Girlfriend, the black man you been lovin',
girlfriend, can get my room
(...)
I don't want no woman,
Wants every downtown man she meet
She's a no good doney,
They shouldn't 'low her on the street

Nos versos seguintes podemos ver que o rejeitado não perde tempo a chorar sobre leite derramado, mostrando interesse em procurar uma namorada que já conhecia de outras andanças:
I'm gon' call up Chiney,
She is my good girl over there
If I can't find her on Philippine's Island,
She must be in Ethiopia somewhere

Por fim, uma música emblemática de Robert Burnside, cantor de blues da zona montanhosa do norte do Tenessee, lavrador durante a semana e cantor aos fins de semana nos bares das comunidades rurais vizinhas.
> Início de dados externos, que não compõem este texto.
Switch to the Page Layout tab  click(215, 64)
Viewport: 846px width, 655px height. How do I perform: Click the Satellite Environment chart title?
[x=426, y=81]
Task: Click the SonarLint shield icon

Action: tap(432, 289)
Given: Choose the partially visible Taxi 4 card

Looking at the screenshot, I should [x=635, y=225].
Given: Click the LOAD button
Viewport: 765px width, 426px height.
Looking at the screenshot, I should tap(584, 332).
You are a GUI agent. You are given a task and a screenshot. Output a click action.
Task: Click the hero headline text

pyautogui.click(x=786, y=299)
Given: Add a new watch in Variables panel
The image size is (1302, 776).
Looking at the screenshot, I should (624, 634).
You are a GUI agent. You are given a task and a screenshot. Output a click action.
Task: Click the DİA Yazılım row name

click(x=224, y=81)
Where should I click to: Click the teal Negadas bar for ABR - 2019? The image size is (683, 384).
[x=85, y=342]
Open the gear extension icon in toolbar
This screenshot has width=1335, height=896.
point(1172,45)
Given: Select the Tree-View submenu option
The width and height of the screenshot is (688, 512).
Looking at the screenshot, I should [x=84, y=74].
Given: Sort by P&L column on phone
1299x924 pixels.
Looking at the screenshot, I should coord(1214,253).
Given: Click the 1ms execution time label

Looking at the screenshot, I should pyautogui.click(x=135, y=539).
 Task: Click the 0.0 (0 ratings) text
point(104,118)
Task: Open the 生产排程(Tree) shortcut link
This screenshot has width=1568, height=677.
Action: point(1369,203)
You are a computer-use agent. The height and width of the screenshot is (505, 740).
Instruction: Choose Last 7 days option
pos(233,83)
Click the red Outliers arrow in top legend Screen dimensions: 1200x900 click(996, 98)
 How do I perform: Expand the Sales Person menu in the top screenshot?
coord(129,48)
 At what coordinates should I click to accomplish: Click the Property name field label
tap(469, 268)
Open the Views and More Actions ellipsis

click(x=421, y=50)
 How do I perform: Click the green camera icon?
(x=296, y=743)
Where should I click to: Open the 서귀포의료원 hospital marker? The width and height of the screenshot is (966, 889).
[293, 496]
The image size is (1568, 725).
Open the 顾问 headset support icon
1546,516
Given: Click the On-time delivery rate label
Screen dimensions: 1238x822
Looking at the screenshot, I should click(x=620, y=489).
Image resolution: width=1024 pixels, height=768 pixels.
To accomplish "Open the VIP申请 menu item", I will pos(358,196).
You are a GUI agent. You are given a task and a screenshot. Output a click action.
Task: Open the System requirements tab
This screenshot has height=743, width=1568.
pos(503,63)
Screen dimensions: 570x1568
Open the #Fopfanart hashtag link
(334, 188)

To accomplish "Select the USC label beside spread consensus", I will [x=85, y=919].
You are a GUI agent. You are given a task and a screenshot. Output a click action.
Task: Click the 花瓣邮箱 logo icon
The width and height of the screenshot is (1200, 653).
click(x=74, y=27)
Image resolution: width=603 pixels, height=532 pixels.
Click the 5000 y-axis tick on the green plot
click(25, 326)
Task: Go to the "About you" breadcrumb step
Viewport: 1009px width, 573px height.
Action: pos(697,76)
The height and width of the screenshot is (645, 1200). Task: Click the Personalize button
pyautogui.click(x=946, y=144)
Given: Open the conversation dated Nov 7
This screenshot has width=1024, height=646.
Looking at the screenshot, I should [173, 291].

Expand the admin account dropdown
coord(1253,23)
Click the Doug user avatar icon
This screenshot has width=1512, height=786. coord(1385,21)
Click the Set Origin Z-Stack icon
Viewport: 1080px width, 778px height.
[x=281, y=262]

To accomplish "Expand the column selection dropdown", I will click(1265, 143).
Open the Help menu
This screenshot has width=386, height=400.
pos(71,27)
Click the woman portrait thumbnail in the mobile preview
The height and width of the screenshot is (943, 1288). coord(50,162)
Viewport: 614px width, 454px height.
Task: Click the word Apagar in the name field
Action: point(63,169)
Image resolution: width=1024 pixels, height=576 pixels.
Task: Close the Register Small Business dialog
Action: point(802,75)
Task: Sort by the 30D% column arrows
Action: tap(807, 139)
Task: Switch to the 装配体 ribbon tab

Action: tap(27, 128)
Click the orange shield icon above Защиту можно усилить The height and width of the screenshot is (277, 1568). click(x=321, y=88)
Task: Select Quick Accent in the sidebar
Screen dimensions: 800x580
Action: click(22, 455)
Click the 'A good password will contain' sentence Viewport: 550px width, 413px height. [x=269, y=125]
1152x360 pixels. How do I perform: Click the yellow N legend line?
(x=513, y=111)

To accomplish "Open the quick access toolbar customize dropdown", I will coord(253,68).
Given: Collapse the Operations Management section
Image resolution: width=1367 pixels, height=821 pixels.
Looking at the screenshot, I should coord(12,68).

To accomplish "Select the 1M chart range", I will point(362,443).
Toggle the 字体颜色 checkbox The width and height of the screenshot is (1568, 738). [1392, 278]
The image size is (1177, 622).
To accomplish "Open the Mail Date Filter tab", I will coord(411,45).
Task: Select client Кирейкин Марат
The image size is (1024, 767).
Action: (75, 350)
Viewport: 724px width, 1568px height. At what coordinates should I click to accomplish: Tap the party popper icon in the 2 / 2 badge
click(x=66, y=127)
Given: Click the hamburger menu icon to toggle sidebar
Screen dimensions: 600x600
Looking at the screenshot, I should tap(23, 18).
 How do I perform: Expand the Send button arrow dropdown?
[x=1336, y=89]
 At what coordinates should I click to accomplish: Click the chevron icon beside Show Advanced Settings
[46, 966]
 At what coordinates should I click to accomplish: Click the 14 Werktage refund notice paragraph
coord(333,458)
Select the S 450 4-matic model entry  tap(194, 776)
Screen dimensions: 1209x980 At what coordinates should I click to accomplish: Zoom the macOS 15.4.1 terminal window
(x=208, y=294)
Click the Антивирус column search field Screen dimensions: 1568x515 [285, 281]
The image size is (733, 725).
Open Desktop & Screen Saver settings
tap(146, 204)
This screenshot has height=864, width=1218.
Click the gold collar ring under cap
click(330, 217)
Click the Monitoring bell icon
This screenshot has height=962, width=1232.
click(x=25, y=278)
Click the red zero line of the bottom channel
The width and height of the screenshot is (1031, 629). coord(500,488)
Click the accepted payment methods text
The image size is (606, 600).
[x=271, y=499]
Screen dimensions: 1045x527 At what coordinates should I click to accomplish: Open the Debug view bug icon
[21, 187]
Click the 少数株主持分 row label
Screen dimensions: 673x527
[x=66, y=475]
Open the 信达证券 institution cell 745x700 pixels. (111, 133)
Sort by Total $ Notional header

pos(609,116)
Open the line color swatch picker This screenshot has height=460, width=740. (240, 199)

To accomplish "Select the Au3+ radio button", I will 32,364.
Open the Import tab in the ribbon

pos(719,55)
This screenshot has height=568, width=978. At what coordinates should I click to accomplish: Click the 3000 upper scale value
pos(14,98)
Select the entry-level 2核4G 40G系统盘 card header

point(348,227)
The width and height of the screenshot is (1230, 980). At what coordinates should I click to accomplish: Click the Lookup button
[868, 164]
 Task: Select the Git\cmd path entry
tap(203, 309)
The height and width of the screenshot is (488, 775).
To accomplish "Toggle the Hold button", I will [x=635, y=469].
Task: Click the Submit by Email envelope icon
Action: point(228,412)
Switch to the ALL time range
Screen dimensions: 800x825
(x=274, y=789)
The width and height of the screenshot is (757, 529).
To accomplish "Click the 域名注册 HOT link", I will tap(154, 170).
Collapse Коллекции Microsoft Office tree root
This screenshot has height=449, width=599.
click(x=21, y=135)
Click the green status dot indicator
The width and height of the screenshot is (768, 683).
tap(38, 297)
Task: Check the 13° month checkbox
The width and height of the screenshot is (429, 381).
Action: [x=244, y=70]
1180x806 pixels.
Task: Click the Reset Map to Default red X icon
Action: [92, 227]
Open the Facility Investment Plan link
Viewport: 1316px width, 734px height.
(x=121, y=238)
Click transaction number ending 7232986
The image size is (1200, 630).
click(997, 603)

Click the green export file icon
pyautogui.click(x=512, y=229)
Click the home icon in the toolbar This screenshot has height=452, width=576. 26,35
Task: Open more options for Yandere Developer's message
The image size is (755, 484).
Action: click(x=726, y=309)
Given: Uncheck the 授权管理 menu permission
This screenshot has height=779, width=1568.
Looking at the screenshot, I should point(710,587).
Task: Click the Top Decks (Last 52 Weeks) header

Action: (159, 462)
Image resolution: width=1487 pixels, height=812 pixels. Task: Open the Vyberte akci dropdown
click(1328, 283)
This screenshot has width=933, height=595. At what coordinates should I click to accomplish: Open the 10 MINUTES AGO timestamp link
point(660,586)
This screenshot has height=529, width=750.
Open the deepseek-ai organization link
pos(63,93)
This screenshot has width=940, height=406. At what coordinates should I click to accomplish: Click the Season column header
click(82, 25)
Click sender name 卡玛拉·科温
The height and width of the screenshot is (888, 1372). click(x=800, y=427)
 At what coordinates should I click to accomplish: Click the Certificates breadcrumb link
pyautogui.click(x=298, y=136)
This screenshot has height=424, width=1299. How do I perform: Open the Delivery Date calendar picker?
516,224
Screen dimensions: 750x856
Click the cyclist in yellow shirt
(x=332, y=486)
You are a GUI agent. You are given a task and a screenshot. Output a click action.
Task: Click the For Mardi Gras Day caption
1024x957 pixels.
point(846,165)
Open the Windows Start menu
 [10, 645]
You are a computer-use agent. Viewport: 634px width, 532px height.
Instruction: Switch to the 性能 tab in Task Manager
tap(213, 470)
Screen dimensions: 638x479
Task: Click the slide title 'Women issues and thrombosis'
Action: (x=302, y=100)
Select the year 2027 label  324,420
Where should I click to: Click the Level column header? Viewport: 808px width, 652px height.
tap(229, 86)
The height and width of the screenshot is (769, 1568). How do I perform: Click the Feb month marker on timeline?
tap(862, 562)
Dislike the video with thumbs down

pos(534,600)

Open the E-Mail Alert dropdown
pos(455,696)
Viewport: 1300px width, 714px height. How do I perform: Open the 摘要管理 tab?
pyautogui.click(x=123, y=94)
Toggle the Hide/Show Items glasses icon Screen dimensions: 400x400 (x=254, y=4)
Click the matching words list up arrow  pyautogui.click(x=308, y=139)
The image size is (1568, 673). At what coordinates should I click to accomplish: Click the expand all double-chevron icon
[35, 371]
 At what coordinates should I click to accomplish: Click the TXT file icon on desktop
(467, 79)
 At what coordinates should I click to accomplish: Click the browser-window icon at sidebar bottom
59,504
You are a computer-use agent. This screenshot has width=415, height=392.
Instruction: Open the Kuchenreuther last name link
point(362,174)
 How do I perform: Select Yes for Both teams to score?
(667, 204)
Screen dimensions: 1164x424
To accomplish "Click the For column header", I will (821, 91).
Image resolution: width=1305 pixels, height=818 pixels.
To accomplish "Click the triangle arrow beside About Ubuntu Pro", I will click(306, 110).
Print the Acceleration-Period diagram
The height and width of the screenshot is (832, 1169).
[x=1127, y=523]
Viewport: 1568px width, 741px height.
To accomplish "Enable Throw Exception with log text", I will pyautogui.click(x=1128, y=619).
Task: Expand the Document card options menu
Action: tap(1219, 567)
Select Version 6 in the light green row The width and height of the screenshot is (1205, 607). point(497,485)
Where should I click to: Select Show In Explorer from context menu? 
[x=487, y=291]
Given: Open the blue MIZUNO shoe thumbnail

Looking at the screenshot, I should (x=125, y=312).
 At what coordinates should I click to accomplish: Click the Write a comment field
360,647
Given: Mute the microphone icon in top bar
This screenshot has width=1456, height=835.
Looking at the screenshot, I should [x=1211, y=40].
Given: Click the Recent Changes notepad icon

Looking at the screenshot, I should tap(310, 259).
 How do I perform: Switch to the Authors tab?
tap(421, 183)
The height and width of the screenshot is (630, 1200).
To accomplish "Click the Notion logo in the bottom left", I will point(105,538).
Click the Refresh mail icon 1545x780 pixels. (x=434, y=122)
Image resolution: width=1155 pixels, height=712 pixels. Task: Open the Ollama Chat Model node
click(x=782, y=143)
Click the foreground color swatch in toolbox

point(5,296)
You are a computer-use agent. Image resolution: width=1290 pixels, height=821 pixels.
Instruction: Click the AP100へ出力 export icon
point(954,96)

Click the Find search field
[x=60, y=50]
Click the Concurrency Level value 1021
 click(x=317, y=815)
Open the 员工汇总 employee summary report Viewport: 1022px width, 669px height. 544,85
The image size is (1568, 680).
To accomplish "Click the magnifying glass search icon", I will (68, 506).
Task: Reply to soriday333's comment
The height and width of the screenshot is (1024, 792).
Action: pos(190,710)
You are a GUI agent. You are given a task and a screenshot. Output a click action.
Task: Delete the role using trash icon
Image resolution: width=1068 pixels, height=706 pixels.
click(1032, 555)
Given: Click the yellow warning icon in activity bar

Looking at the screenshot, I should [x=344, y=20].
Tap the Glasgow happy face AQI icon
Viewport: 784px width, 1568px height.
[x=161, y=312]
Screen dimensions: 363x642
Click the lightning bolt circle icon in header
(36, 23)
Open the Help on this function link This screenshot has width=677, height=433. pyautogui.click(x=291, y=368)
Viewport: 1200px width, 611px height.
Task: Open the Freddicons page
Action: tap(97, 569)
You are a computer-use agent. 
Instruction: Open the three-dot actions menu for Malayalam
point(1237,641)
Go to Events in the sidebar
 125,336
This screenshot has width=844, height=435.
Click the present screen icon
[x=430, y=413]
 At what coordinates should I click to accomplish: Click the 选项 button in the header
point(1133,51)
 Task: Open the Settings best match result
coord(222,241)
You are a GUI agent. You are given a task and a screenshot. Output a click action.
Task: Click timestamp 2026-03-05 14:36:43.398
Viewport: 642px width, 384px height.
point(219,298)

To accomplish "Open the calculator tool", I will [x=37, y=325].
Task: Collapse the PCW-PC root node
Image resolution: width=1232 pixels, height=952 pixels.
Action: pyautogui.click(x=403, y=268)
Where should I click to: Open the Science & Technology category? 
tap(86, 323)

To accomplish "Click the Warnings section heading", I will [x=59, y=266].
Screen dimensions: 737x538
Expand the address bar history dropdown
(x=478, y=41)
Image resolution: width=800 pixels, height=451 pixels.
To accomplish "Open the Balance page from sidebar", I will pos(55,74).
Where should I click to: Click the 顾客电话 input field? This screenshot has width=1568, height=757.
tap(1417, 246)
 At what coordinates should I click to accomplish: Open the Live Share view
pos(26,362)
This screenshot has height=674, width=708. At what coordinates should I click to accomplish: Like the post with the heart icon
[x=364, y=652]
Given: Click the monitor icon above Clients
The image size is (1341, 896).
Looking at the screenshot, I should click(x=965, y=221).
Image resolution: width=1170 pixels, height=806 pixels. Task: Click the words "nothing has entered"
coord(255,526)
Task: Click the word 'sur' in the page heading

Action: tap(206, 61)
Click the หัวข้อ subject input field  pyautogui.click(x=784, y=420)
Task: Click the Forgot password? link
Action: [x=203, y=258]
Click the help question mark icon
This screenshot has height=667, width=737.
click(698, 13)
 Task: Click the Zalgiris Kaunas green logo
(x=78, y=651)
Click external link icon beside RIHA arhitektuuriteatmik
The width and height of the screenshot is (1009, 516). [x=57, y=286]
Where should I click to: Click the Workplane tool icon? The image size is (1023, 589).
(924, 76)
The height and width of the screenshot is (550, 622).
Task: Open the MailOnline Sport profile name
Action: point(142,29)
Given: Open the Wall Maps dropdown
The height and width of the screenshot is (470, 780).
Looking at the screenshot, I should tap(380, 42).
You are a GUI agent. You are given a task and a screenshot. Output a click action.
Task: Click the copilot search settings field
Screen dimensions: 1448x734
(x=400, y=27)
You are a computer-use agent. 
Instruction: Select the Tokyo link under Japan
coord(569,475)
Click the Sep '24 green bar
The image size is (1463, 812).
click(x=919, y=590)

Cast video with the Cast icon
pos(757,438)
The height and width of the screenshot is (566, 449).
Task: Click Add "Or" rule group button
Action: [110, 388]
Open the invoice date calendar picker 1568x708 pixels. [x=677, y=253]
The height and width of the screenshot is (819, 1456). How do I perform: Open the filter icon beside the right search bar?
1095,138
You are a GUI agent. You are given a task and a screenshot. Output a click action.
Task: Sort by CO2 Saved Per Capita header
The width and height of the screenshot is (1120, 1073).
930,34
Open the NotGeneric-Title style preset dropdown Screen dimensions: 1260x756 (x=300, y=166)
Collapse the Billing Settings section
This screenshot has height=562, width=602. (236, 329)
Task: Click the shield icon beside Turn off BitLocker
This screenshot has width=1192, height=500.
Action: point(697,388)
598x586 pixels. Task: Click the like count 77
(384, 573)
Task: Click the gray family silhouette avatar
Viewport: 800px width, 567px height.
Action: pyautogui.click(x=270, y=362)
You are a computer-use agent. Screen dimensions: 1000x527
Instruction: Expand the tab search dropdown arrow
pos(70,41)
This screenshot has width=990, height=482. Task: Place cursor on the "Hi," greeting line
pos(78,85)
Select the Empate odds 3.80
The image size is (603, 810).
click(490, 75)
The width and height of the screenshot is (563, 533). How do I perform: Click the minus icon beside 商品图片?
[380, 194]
Nestes versos demonstra o ensejo de experimentar sexualmente outras mulheres...diz ele que pretende ver se as raparigas da Georgia são tão boas como a dele...um argumento, no mínimo, curioso:

I don't know, but I been around, tell me them women shake 'em on down
Yes, I'm goin' Georgia line, see if them women sweet like mine
Nos versos seguintes faz-se referência a um atributo sexual das mulheres daquele estado, isto é, a capacidade de serem boas no felatio (jelly roll, em linguagem codificada), e o facto de se mexerem bem.

I don't know, but I been told, them Georgia women sweet jelly roll
Yeah, I don't know, but I been around, tell me them Georgia women shake 'em on down.

Razões suficientes para que o ‘eu’ vá de malas e bagagens para a Georgia…onde as noites são realmente quentes…e muito húmidas.